"Tirez pour tuer"

Le mois d'octobre 2015 a vu une énième résurgence des violences, avec des attaques menées par des activistes palestiniens et israéliens contre des militaires et des civils de l'autre camp. 

Beaucoup d'assaillants palestiniens, réels ou soupçonnés, ont été tués sur place par des militaires, des policiers ou des civils armés. Cela n'a été le cas d'aucun assaillant israélien.

À deux occasions, il existe des vidéos d'amateur. Un jeune Palestinien, Basel Sidr, est tombé après avoir essuyé des coups de feu, mais les tirs ont continué alors qu'il était à terre, immobile, sans personne proche de lui. Un autre, Fadi 'Alun, s'est écroulé après avoir reçu un projectile, mais un policier a tiré sept autres balles. Les deux Palestiniens sont morts (1).

Dans un État de droit, les criminels pris en flagrant délit sont arrêtés et présentés devant la justice.

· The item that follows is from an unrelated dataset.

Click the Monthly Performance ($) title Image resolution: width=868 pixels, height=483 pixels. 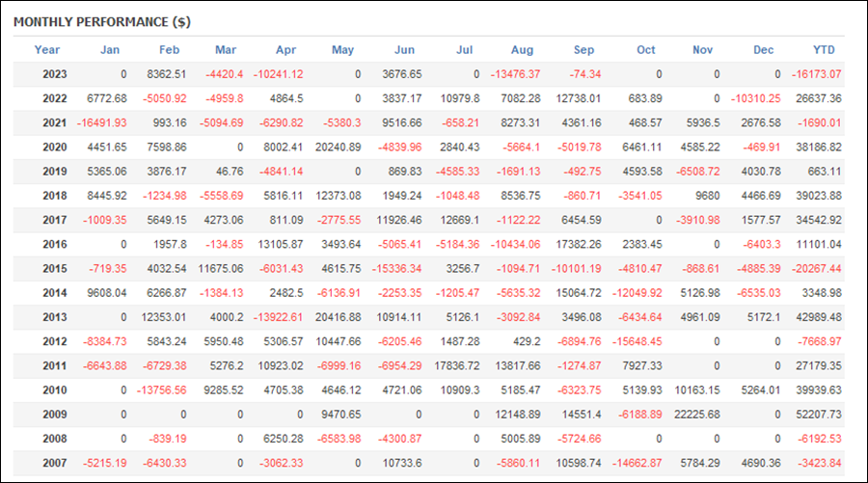coord(102,22)
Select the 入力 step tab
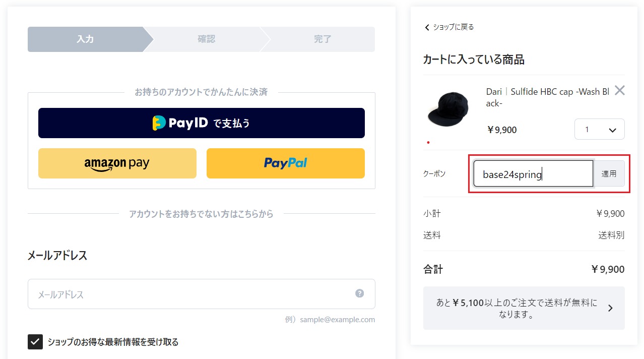This screenshot has height=359, width=644. [86, 39]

C'est l'une des plus anciennes règles de droit et l'une des mieux établies, et on la trouve dans un grand nombre de textes juridiques, notamment le pacte international relatif aux droits civils et politiques, ratifié par Israël en 1991. «Toute personne a droit à ce que sa cause soit entendue équitablement et publiquement par un tribunal compétent, indépendant et impartial, établi par la loi» (art. 14.1). 

C'est un point essentiel de la formation des forces de l'ordre: comment s'y prendre pour arrêter une personne dont le comportement est violent, cela en minimisant les risques de blessures pour tout le monde. Il est important que, par son intervention, la police ne cause pas plus de dommages que la situation n'en susciterait sinon.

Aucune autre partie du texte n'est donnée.